We’re expecting to see devices based on the Snapdragon 805 to be shipping in the first half of 2014, so Snapdragon 800 will still enjoy some time at the top of the charts.
 
The 805 starts by integrating four Krait 450 cores. Krait 450 appears to be an evolutionary upgrade over Krait 400, with no changes to machine width, cache sizes or pipeline depth. Qualcomm claims to have improved power and thermal efficiency, as well as increased maximum frequency from 2.3GHz to 2.5GHz. I suspect the design is quite similar to Krait 400, perhaps with some bug fixes and other minor tweaks. Qualcomm is likely leveraging yield and 28nm HPM process tech improvements to get the extra 200MHz over Krait 400. Krait 450 also adds 36-bit LPAE (Large Physical Address Extensions) to enable memory support above 4GB. This is a similar path to what we saw desktop PCs take years ago, although I'd expect the transition to 64-bit ARMv8 to happen for Qualcomm next year.
 
The GPU sees the bigger upgrade this round. The Snapdragon 805 features Qualcomm’s Adreno 420, designed 100% in house at Qualcomm. Adreno 420 brings about a D3D11-class feature set to Qualcomm’s mobile graphics, adding support for hull, domain and geometry shaders. Adreno 420 also includes dedicated tessellation hardware. Full profile OpenCL 1.2 is now supported. Texture performance improves by over 2x per pipe, and also gains ASTC support.
 
Adreno 420 is more efficient at moving data around internally. The GPU has a new dedicated connection to the memory controller, whereas in previous designs the GPU shared a bus with the video decoder and ISP. 
 
Qualcomm insists on occluding things like shader unit counts, so all we have to report today are a 40% increase in shader bound benchmarks (implying a 40% increase in shader hardware and/or more efficient hardware). 
 
Snapdragon 805 also features hardware accelerated decode of H.265 content.
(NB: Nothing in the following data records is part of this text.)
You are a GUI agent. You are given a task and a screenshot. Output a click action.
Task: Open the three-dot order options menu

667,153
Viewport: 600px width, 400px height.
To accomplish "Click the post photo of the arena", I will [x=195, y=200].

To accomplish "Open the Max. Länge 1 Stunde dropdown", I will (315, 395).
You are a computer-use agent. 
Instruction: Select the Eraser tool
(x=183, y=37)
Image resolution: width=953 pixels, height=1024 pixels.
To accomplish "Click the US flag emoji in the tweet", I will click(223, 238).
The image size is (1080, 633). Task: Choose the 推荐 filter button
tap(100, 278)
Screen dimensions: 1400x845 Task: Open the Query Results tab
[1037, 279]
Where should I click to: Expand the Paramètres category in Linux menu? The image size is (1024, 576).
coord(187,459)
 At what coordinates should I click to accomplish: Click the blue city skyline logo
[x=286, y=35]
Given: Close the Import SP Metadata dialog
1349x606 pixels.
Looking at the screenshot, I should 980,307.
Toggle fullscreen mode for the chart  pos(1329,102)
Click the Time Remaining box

Hardware encode is still limited to H.264, but this is an awesome first for Qualcomm.
 
The Snapdragon 805 brings a much improved ISP. Qualcomm claims more than a 50% increase in ISP throughput (1GPixel/s class) compared to 640MP/s for Snapdragon 800. The 805 leverages its Hexagon DSP to deliver this level of performance. Qualcomm lists no change in DSP architecture between the 805 and 800.
 
Lastly, we see Qualcomm move to a 128-bit wide LPDDR3 memory interface for Snapdragon 805.  With support for LPDDR3-1600, the Snapdragon 805 features up to 25.6GB/s of peak memory bandwidth. It’s interesting to see Qualcomm go this wide just as Apple moved back down to a 64-bit wide interface. Qualcomm and Intel will be the only two shipping such a wide memory interface in the ultra mobile space come next year (although I do expect Apple to return to a wider memory bus at some point).
 
All of this makes for one beefy SoC, and a continuation of Qualcomm’s leadership in this space. I doubt we’ll see any slowing of Qualcomm’s roadmap after the 805 though. TSMC expects to be shipping 20nm wafers by the end of next year, and I wouldn’t be surprised to find a 20nm successor to the 805 in late ’14/early ’15. Remember that on the last process node shift we got Krait, I wonder what we’ll get this time.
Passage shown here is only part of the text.